You should switch to [onnx branch](https://huggingface.co/Mxode/NanoTranslator-XL/tree/onnx) manually and download to local.
reference docs:
- [Export to ONNX](https://huggingface.co/docs/transformers/serialization)
- [Inference pipelines with the ONNX Runtime accelerator](https://huggingface.co/docs/optimum/main/en/onnxruntime/usage_guides/pipelines)
**Using ORTModelForCausalLM**
```python
from optimum.onnxruntime import ORTModelForCausalLM
from transformers import AutoTokenizer
model_path = "your/folder/to/onnx_model"
ort_model = ORTModelForCausalLM.from_pretrained(model_path)

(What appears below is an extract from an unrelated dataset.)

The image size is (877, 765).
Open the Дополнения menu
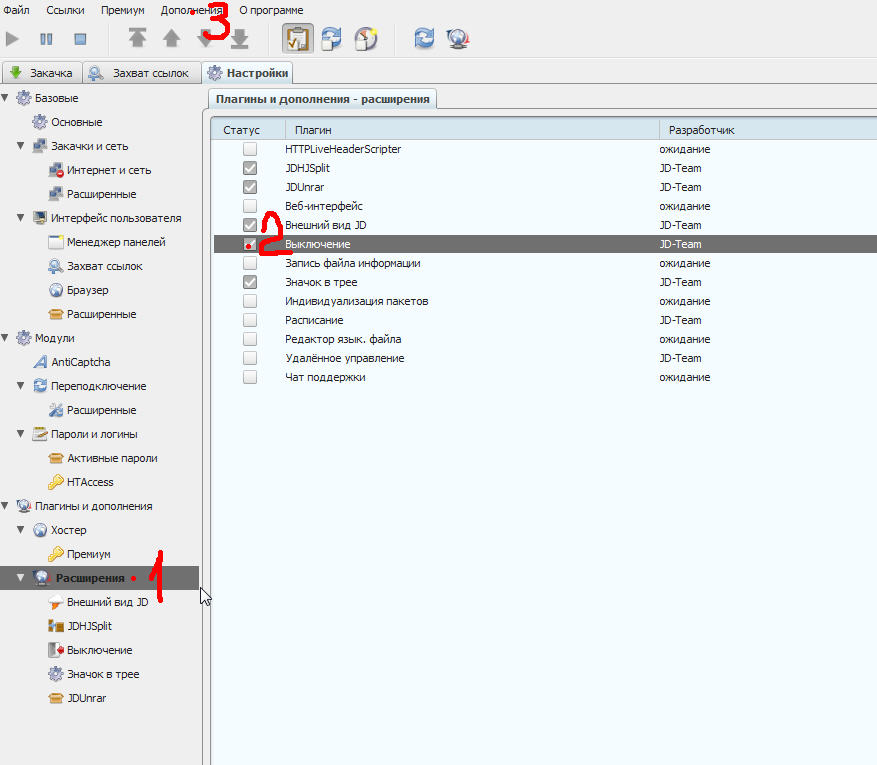(x=191, y=10)
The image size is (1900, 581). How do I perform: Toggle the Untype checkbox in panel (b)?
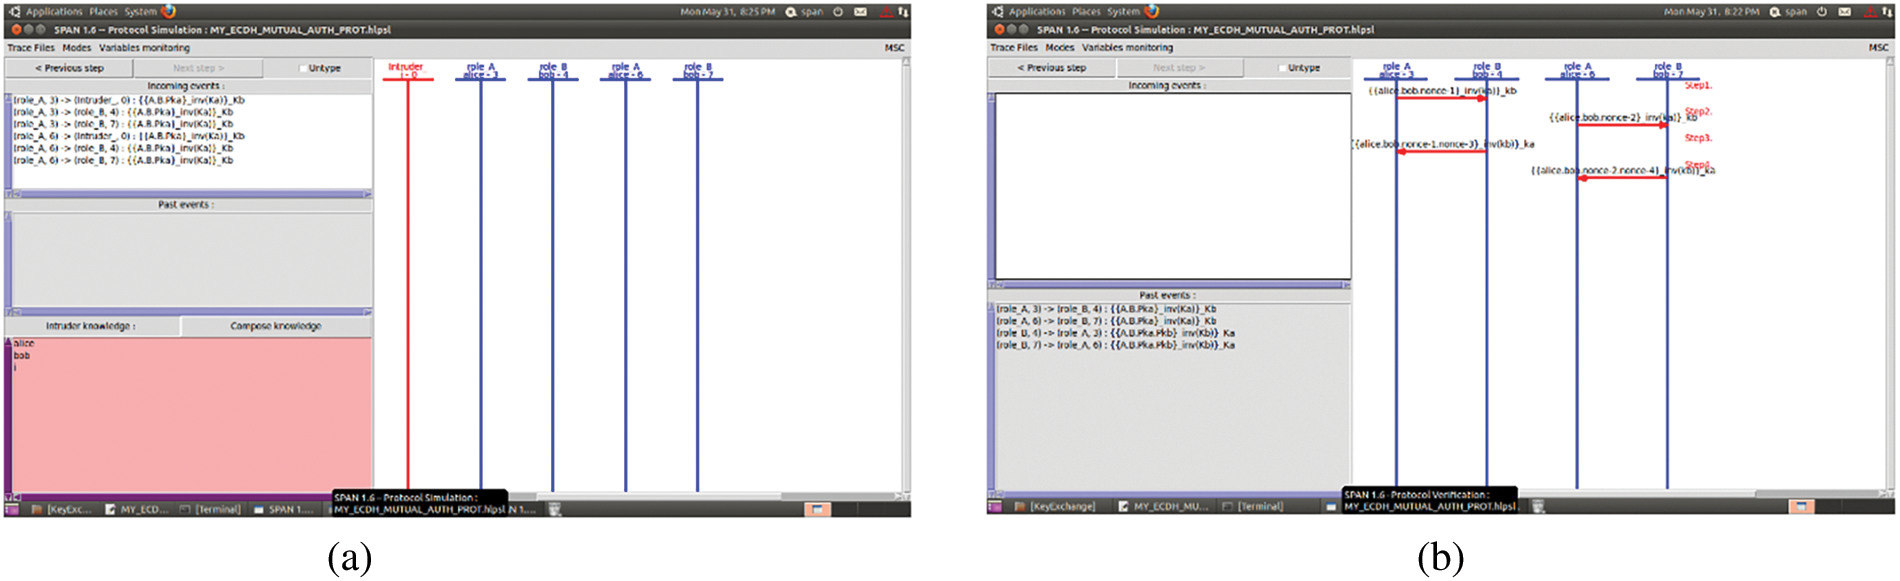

tokenizer = AutoTokenizer.from_pretrained(model_path)
text = "I love to watch my favorite TV series."
response = translate(text, ort_model, max_new_tokens=64, do_sample=False)
print(response)
```
**Using pipeline**
```python
from optimum.pipelines import pipeline
model_path = "your/folder/to/onnx_model"
pipe = pipeline("text-generation", model=model_path, accelerator="ort")
text = "I love to watch my favorite TV series."
response = pipe(text, max_new_tokens=64, do_sample=False)
response
```
|